Past episodes of “The Upshaws” focused on marital conflicts, infidelity, parenting, homophobia and online bullying. Netflix executives informed cast and crew during the taping of the fourth season’s finale the series was ending
Hicks is grateful for the show’s run on the streamer. “We were proud to do five seasons because not everybody at Netflix gets to do that,” she said.
The cast and crew got to tell a story on their terms, a joke-heavy throwback to old sitcoms.
“We didn’t want to reinvent the wheel but wanted to make it a slice of life as real as if you were walking down an Indiana street, popped into a Black home and that’s how they’re talking to each other.”

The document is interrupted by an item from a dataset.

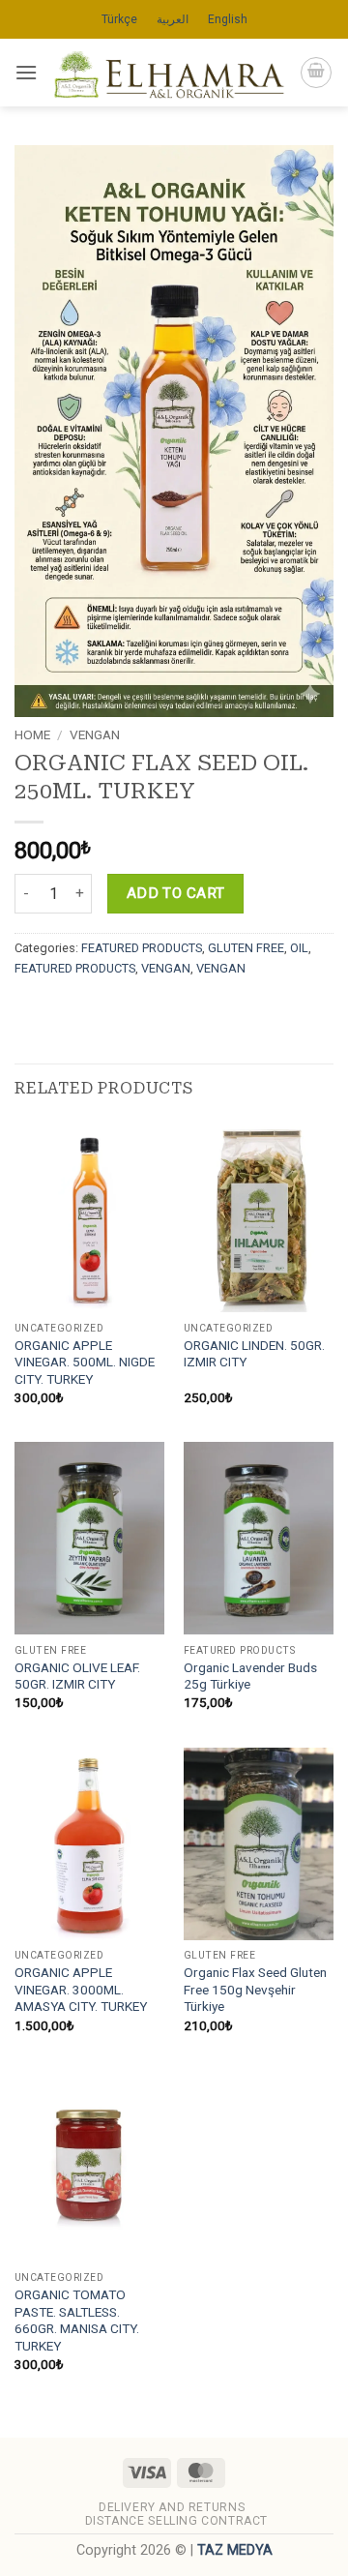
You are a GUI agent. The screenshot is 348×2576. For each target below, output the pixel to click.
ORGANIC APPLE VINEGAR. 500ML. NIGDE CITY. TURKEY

Hicks has writing and producing credits on “Girlfriends,” “Insecure” and “Instant Mom.”
When she writes, Hicks drafts character descriptions and dialogue on notepads before typing out teleplays.
She organizes table reads to test the material with the writing staff. “You get to hear it for the first time, and if the room is laughing, you know you have something,” Hicks said.
“It’s addicting hearing immediate laughter and reactions to something somebody wrote right there on the spot.”
As showrunner, leading requires humility.
“I’m not the funniest in the room, but I know what’s funny. You must listen to all the voices, be able to make final decisions and move on,” Hicks said.

Hicks landed her first job in television as a production assistant and extra on “A Different World,” a sitcom about a fictional historically Black college in Virginia. Being on set exposed her to incorporating cultural identity into production.
“It was eye-opening and fun. It felt like I’d gone to Hillman or Spelman (College), and they became my friends. I came back from working on that show with fists in the air,” she said.
In 1996, Hicks got her first staff job on the hit comedy series, “Sister, Sister.” She was one of three Black writers when she arrived, and saw a lot of staff turnover in her first two seasons.
Hicks, who stayed until “Sister, Sister” ended in 1999, said having the support of executive producer Suzanne de Passe — a pioneering female executive at Motown Records — and observing different management styles was crucial.
“I was there after every regime change, saw what and what not to do. After the first season, they fired everybody but me. It went from goofy, silly and fun stuff to stories that became more grounded,” she said.

The following year, Hicks became co-executive producer of “Girlfriends,” a show created by Mara Brock Akil chronicling the lives of four Black women in Los Angeles.
Before the show abruptly ended in 2008, Hicks, who was promoted to showrunner in its sixth season, made sure “Girlfriends” story arcs were collaborative.
“People brought in their own stories, and we talked about what we did over the weekend, last night and putting it onto the characters. We were strong and stayed until the end,” Hicks said.
As for closing out “The Upshaws,” audiences won’t see a happy ending in the last season.
“We don’t want to end with the family winning the lottery, moving to a better neighborhood, going into the supernatural world or wrapping things up in a bow, but you’re going to be satisfied.”
Hicks has submitted new scripts to Netflix as part of a development deal she entered in 2021.
One project she’s excited about is loosely based on her life.
“As funny as ‘The Upshaws’ is, it’s not true to where I come from,” she said. “I have something closer to who Regina is, and that’ll be the cherry on top.”